_Excerpt provided_

::::

Monday, July 26, 2010

Gasping for breath...

Oh my goodness, my life is good! Seriously, it really is and I want to start with that...because I just really have it so good. What a transformation my life has taken from 4 years ago and I get to spend everyday with my beautiful boys..doing what I was made to do...be their Mama. Not to mention that I get to wake up every morning next to the love of my life...I really try very hard not to take for granted what I have been given!

I know life is great. My depression doesn't seem to know that. Or the anxiety attacks that keep hitting me{in really embarassing, public places, I might add}over and over and over. I don't know WHY it keeps happening but it's gotten to the point where it's really affecting my life.

I just want to feel normal, which are also the words I whispered to my wonderful Matty last night.

I don't want to worry that while I am at the grocery store, I will suddenly feel my chest caving in and be gasping for breath like I am choking. I don't want to be experiencing a panic attack in the middle of a kitchen filled with family. These are the things that have been happening. I can't stop it. I can't control it. I just try to sit down and breathe.

So, I have decided to make an appt with my doctor, and you know, blog about it. Because I am determined to chronicle my life through my blog and it's more than just the sunshiny stuff...it's real life.

2 comments:

jmckemie said...

I will be praying for you. I have a SIL who suffers from panic attacks and I know how it affects her life. She has found a medication that does keep them under control for the most part and I know she is grateful to have that available. Hang in there, girl. BTW - love getting to see you and your babies through this blog of yours!

Dawn said...

I am sorry, Nicole. I have a niece who has panic attacks and she takes meds which keep her under control. She blogs about it often - I can't imagine what it must feel like!

::::

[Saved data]
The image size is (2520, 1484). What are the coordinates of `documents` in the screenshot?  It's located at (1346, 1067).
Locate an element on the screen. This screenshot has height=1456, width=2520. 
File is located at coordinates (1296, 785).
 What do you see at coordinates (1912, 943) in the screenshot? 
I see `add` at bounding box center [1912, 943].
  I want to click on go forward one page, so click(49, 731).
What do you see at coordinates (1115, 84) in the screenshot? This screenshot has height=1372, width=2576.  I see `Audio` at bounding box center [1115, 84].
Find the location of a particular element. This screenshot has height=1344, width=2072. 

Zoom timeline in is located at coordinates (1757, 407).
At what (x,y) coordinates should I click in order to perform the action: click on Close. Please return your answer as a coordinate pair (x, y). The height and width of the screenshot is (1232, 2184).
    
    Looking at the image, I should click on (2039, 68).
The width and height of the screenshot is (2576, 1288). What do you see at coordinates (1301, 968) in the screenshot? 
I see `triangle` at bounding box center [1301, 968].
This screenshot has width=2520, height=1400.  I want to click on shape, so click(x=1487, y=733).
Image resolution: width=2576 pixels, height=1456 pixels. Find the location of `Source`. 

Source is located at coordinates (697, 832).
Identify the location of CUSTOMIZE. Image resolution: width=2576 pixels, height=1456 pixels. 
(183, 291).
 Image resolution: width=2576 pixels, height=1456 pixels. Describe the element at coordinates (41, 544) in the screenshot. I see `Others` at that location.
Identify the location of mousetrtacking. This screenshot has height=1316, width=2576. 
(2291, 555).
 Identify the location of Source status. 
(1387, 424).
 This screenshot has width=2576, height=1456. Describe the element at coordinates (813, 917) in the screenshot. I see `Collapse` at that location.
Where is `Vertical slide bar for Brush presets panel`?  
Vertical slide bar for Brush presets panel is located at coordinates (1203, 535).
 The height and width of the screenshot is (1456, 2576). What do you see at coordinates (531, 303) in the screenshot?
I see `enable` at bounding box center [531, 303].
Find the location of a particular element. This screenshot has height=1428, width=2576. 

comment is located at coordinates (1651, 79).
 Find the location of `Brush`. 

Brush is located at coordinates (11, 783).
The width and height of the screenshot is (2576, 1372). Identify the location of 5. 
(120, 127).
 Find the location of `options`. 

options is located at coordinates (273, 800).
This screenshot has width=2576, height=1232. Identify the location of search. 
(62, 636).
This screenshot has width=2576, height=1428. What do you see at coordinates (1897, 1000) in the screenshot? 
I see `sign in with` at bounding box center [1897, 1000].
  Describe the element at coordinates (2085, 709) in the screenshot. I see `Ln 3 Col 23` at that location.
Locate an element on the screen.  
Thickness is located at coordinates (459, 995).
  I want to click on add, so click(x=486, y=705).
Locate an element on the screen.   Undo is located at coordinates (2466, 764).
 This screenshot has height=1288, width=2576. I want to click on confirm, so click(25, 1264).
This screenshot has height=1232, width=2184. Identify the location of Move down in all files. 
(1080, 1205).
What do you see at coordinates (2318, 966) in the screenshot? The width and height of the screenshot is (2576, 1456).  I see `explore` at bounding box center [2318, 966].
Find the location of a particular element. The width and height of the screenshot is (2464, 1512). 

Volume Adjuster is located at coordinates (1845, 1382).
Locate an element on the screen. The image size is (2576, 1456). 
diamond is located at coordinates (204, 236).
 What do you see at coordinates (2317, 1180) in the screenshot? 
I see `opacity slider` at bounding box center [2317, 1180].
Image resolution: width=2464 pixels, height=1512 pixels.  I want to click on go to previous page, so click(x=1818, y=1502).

::::

_Required tasks_
• A. Reproduce part of the blog post word for word, beginning at the words "Dawn said..." and stopping after "must feel like!".
• B. In the blog post, what has the writer decided to do about the anxiety attacks?
The items above are separate material from the blog post.

_Solved tasks_
• A.
Dawn said...

I am sorry, Nicole. I have a niece who has panic attacks and she takes meds which keep her under control. She blogs about it often - I can't imagine what it must feel like!

• B. Make an appointment with the doctor and blog about it.